Directions:
Begin at the line that has "Given: Open the ellipsis more options menu" and copy the material through to the end, renaming "Image resolution" as "Screen size" and keeping everything else unchanged. Leave the pictures out of your copy.
========
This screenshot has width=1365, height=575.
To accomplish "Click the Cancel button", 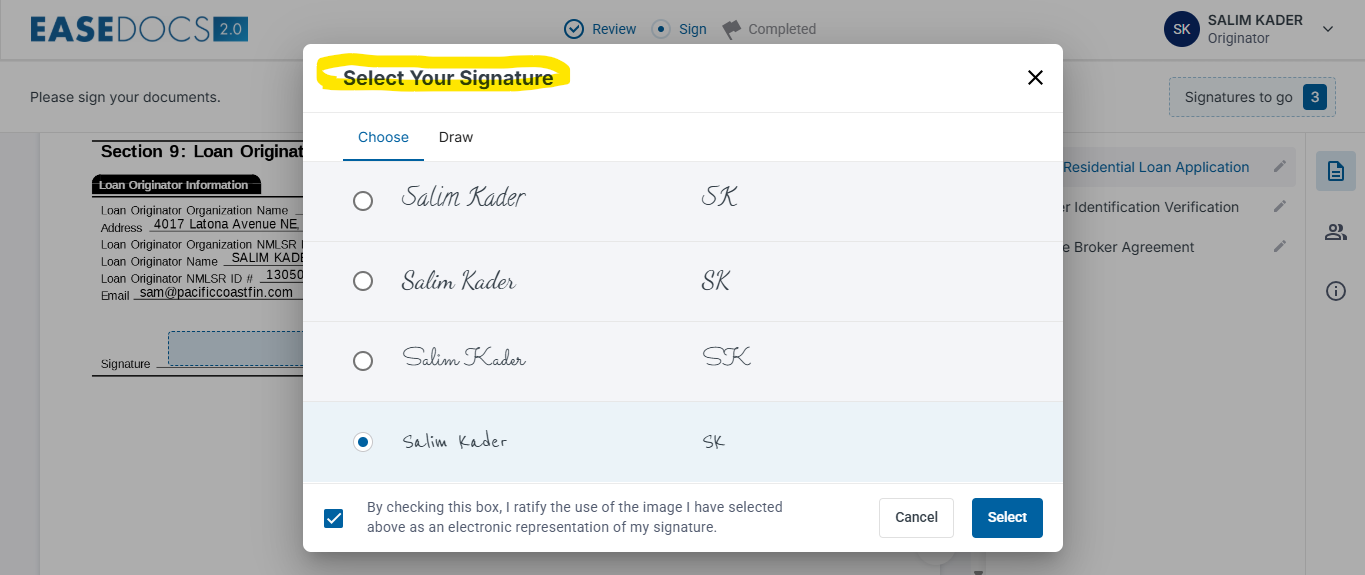I will click(x=916, y=517).
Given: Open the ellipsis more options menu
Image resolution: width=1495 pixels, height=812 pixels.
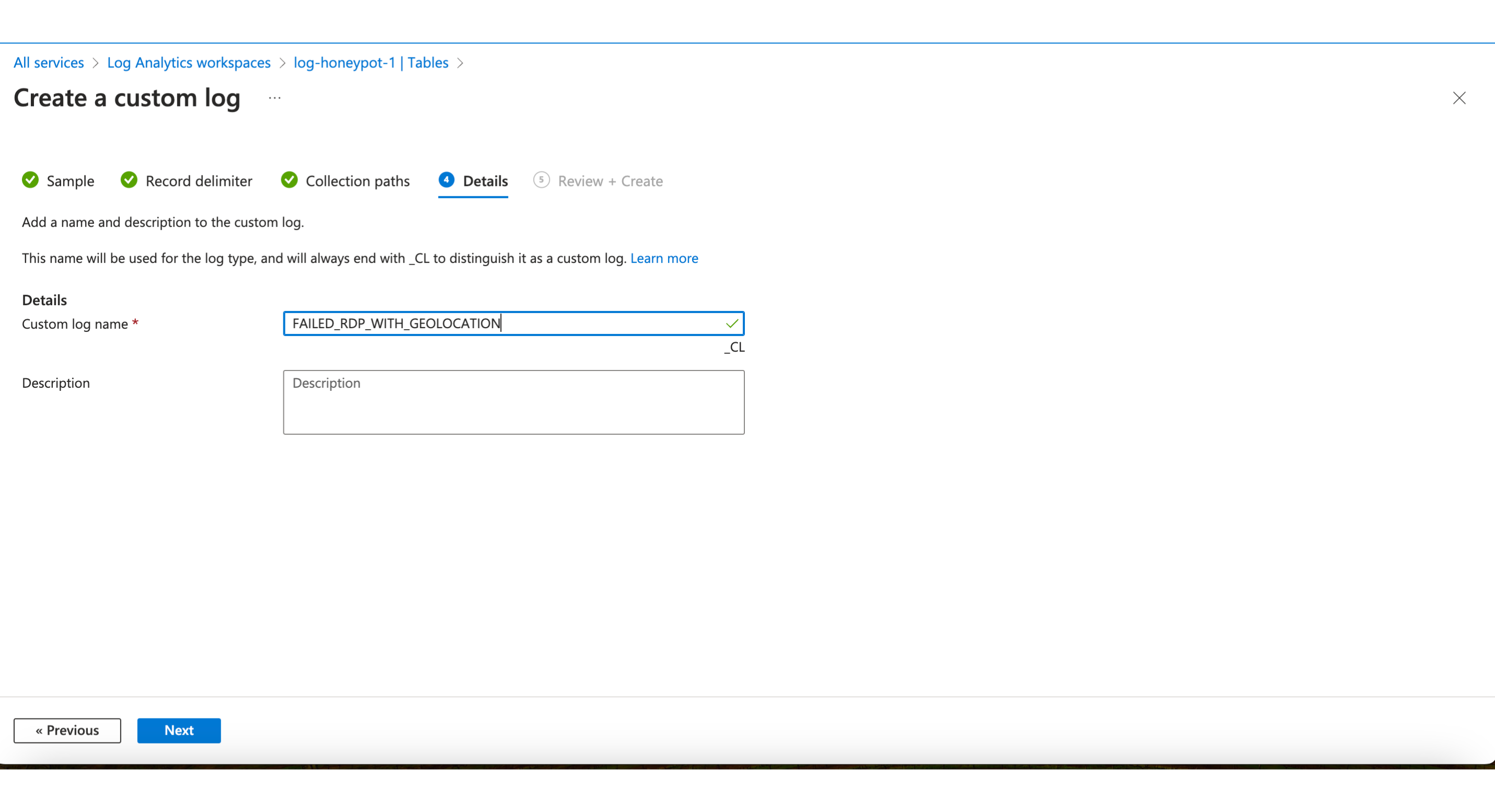Looking at the screenshot, I should 274,98.
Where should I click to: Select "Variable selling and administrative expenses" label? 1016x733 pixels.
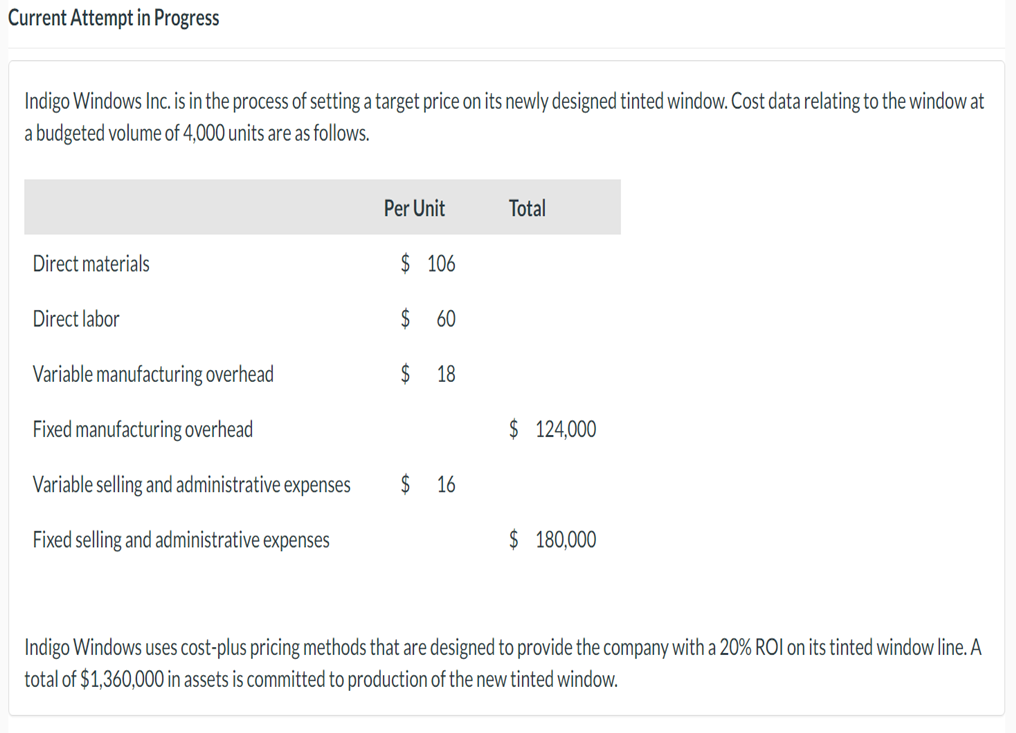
========
Exercise answer:
Given: Open the ellipsis more options menu
Screen size: width=1495 pixels, height=812 pixels.
Looking at the screenshot, I should 274,98.
Where should I click to: Select "Variable selling and administrative expenses" label? 1016x733 pixels.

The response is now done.